Task: Pick out every line of the entries below where "with" occurs, and copy those lines.

Material supplied:
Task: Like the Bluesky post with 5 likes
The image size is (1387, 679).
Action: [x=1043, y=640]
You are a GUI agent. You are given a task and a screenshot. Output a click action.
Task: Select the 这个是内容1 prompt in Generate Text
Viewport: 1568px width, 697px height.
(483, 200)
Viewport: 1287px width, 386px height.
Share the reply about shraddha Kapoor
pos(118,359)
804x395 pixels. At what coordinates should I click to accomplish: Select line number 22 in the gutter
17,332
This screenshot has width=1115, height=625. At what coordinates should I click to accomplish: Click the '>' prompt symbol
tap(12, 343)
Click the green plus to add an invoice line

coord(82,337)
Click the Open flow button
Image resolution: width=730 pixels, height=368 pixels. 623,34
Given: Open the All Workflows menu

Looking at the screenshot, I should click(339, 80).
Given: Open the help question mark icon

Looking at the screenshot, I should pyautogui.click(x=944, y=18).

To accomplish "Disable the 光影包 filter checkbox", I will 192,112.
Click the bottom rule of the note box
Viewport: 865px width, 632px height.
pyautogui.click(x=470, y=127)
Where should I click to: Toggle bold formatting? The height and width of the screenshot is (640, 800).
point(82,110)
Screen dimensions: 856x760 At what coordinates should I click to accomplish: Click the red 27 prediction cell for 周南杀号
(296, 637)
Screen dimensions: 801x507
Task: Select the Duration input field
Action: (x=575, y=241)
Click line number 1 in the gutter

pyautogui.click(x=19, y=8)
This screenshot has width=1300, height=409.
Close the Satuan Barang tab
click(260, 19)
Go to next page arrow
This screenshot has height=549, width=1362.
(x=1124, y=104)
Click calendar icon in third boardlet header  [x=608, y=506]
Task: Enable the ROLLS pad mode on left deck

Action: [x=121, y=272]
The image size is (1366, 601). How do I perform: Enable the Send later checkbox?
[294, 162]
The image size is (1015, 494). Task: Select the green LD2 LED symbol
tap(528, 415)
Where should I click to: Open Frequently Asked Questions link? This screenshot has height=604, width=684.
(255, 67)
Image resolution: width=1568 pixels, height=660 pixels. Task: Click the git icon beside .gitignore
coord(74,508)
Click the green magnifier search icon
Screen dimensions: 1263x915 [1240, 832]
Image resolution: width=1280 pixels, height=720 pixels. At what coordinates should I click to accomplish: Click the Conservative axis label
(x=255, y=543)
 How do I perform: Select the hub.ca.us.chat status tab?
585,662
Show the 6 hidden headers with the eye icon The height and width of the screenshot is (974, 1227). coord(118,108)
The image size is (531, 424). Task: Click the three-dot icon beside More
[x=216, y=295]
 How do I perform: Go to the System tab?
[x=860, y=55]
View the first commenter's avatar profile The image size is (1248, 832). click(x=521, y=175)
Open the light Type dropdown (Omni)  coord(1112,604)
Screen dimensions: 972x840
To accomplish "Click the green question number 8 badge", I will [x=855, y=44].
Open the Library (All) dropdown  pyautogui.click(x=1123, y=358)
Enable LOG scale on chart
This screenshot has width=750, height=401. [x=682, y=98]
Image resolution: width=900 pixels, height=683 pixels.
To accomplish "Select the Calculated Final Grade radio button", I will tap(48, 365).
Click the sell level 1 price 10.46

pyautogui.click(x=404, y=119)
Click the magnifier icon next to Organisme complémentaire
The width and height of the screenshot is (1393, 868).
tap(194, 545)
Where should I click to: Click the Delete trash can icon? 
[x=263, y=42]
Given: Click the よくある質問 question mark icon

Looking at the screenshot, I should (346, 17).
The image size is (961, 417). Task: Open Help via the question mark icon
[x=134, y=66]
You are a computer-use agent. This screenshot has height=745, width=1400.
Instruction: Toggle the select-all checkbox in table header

Finished task:
Task: Like the Bluesky post with 5 likes
Show the 6 hidden headers with the eye icon The height and width of the screenshot is (974, 1227). coord(118,108)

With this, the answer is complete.